# Given data:
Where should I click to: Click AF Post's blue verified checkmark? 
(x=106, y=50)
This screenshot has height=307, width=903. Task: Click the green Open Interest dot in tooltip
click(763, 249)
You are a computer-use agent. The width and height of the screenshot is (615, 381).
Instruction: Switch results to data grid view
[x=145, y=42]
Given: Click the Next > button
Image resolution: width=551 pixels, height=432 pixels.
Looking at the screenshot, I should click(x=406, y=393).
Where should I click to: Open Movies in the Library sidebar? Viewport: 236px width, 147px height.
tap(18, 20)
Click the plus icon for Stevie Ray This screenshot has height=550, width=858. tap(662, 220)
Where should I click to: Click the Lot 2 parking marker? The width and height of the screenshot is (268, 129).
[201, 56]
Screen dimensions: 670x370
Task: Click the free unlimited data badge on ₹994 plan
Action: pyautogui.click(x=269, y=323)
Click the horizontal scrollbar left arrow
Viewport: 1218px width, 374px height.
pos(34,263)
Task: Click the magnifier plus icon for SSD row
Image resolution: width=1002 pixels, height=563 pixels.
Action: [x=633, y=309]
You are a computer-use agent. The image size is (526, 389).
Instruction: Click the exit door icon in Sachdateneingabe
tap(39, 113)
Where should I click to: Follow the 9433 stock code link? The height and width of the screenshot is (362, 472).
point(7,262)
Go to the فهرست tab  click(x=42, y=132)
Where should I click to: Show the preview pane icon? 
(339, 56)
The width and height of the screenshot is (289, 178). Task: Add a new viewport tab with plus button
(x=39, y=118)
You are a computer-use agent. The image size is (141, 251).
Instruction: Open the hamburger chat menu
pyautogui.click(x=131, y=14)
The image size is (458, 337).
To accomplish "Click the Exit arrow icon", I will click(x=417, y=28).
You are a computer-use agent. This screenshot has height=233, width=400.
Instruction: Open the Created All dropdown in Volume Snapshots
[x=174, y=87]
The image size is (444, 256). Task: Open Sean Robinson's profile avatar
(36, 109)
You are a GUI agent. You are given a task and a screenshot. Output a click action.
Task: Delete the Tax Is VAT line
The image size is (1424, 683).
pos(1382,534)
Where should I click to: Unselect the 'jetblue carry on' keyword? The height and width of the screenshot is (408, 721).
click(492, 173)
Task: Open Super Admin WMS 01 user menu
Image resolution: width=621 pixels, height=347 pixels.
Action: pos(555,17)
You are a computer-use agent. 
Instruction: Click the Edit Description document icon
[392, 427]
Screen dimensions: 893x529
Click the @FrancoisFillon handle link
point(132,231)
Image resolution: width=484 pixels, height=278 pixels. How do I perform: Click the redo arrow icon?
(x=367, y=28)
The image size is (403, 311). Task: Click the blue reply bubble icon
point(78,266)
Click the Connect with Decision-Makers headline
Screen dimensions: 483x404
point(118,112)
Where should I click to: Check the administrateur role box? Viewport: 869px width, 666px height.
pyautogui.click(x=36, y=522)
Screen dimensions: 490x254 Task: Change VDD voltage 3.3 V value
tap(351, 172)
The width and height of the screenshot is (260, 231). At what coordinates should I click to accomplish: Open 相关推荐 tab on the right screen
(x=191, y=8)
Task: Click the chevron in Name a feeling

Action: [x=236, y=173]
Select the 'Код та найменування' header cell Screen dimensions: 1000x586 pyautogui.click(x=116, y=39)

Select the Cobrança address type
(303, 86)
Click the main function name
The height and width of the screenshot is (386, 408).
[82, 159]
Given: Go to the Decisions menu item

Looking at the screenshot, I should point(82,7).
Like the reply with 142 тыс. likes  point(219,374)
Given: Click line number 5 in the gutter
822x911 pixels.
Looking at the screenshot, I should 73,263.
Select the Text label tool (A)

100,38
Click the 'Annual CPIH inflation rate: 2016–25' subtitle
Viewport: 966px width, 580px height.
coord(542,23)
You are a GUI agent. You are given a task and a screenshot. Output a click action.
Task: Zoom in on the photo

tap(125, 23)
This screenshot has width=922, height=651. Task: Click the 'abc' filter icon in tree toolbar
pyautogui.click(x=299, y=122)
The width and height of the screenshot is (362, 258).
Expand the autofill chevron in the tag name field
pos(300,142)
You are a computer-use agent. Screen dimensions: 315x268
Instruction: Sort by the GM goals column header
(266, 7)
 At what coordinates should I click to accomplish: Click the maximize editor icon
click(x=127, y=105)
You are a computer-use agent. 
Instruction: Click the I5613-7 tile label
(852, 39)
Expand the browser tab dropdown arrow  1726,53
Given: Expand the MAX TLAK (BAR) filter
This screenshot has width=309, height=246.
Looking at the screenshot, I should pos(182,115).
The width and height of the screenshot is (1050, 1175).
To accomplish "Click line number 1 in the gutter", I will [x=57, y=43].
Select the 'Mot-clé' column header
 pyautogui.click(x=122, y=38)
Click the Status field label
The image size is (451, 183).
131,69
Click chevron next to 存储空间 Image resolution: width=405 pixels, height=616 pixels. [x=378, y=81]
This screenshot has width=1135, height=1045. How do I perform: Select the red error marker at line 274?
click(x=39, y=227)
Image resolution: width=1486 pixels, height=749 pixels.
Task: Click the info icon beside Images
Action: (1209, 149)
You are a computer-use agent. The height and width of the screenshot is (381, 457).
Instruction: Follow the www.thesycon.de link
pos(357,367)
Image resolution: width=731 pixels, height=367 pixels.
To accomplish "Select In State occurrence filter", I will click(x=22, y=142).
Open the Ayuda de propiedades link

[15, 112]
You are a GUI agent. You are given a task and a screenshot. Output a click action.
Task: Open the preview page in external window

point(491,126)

# Task to complete:
Everything in the listing above should be restated exactly.

# Solved exercise:
Where should I click to: Click AF Post's blue verified checkmark? 
(x=106, y=50)
This screenshot has height=307, width=903. Task: Click the green Open Interest dot in tooltip
click(763, 249)
You are a computer-use agent. The width and height of the screenshot is (615, 381).
Instruction: Switch results to data grid view
[x=145, y=42]
Given: Click the Next > button
Image resolution: width=551 pixels, height=432 pixels.
Looking at the screenshot, I should click(x=406, y=393).
Where should I click to: Open Movies in the Library sidebar? Viewport: 236px width, 147px height.
tap(18, 20)
Click the plus icon for Stevie Ray This screenshot has height=550, width=858. tap(662, 220)
Where should I click to: Click the Lot 2 parking marker? The width and height of the screenshot is (268, 129).
[201, 56]
Screen dimensions: 670x370
Task: Click the free unlimited data badge on ₹994 plan
Action: pyautogui.click(x=269, y=323)
Click the horizontal scrollbar left arrow
Viewport: 1218px width, 374px height.
pos(34,263)
Task: Click the magnifier plus icon for SSD row
Image resolution: width=1002 pixels, height=563 pixels.
Action: [x=633, y=309]
You are a computer-use agent. The image size is (526, 389).
Instruction: Click the exit door icon in Sachdateneingabe
tap(39, 113)
Where should I click to: Follow the 9433 stock code link? The height and width of the screenshot is (362, 472).
point(7,262)
Go to the فهرست tab  click(x=42, y=132)
Where should I click to: Show the preview pane icon? 
(339, 56)
The width and height of the screenshot is (289, 178). Task: Add a new viewport tab with plus button
(x=39, y=118)
You are a computer-use agent. The image size is (141, 251).
Instruction: Open the hamburger chat menu
pyautogui.click(x=131, y=14)
The image size is (458, 337).
To accomplish "Click the Exit arrow icon", I will click(x=417, y=28).
You are a computer-use agent. This screenshot has height=233, width=400.
Instruction: Open the Created All dropdown in Volume Snapshots
[x=174, y=87]
The image size is (444, 256). Task: Open Sean Robinson's profile avatar
(36, 109)
You are a GUI agent. You are given a task and a screenshot. Output a click action.
Task: Delete the Tax Is VAT line
The image size is (1424, 683).
pos(1382,534)
Where should I click to: Unselect the 'jetblue carry on' keyword? The height and width of the screenshot is (408, 721).
click(492, 173)
Task: Open Super Admin WMS 01 user menu
Image resolution: width=621 pixels, height=347 pixels.
Action: pos(555,17)
You are a computer-use agent. 
Instruction: Click the Edit Description document icon
[392, 427]
Screen dimensions: 893x529
Click the @FrancoisFillon handle link
point(132,231)
Image resolution: width=484 pixels, height=278 pixels. How do I perform: Click the redo arrow icon?
(x=367, y=28)
The image size is (403, 311). Task: Click the blue reply bubble icon
point(78,266)
Click the Connect with Decision-Makers headline
Screen dimensions: 483x404
point(118,112)
Where should I click to: Check the administrateur role box? Viewport: 869px width, 666px height.
pyautogui.click(x=36, y=522)
Screen dimensions: 490x254 Task: Change VDD voltage 3.3 V value
tap(351, 172)
The width and height of the screenshot is (260, 231). At what coordinates should I click to accomplish: Open 相关推荐 tab on the right screen
(x=191, y=8)
Task: Click the chevron in Name a feeling

Action: [x=236, y=173]
Select the 'Код та найменування' header cell Screen dimensions: 1000x586 pyautogui.click(x=116, y=39)

Select the Cobrança address type
(303, 86)
Click the main function name
The height and width of the screenshot is (386, 408).
[82, 159]
Given: Go to the Decisions menu item

Looking at the screenshot, I should point(82,7).
Like the reply with 142 тыс. likes  point(219,374)
Given: Click line number 5 in the gutter
822x911 pixels.
Looking at the screenshot, I should 73,263.
Select the Text label tool (A)

100,38
Click the 'Annual CPIH inflation rate: 2016–25' subtitle
Viewport: 966px width, 580px height.
coord(542,23)
You are a GUI agent. You are given a task and a screenshot. Output a click action.
Task: Zoom in on the photo

tap(125, 23)
This screenshot has width=922, height=651. Task: Click the 'abc' filter icon in tree toolbar
pyautogui.click(x=299, y=122)
The width and height of the screenshot is (362, 258).
Expand the autofill chevron in the tag name field
pos(300,142)
You are a computer-use agent. Screen dimensions: 315x268
Instruction: Sort by the GM goals column header
(266, 7)
 At what coordinates should I click to accomplish: Click the maximize editor icon
click(x=127, y=105)
You are a computer-use agent. 
Instruction: Click the I5613-7 tile label
(852, 39)
Expand the browser tab dropdown arrow  1726,53
Given: Expand the MAX TLAK (BAR) filter
This screenshot has width=309, height=246.
Looking at the screenshot, I should pos(182,115).
The width and height of the screenshot is (1050, 1175).
To accomplish "Click line number 1 in the gutter", I will [x=57, y=43].
Select the 'Mot-clé' column header
 pyautogui.click(x=122, y=38)
Click the Status field label
The image size is (451, 183).
131,69
Click chevron next to 存储空间 Image resolution: width=405 pixels, height=616 pixels. [x=378, y=81]
This screenshot has width=1135, height=1045. How do I perform: Select the red error marker at line 274?
click(x=39, y=227)
Image resolution: width=1486 pixels, height=749 pixels.
Task: Click the info icon beside Images
Action: (1209, 149)
You are a computer-use agent. The height and width of the screenshot is (381, 457).
Instruction: Follow the www.thesycon.de link
pos(357,367)
Image resolution: width=731 pixels, height=367 pixels.
To accomplish "Select In State occurrence filter", I will click(x=22, y=142).
Open the Ayuda de propiedades link

[15, 112]
You are a GUI agent. You are given a task and a screenshot. Output a click action.
Task: Open the preview page in external window

point(491,126)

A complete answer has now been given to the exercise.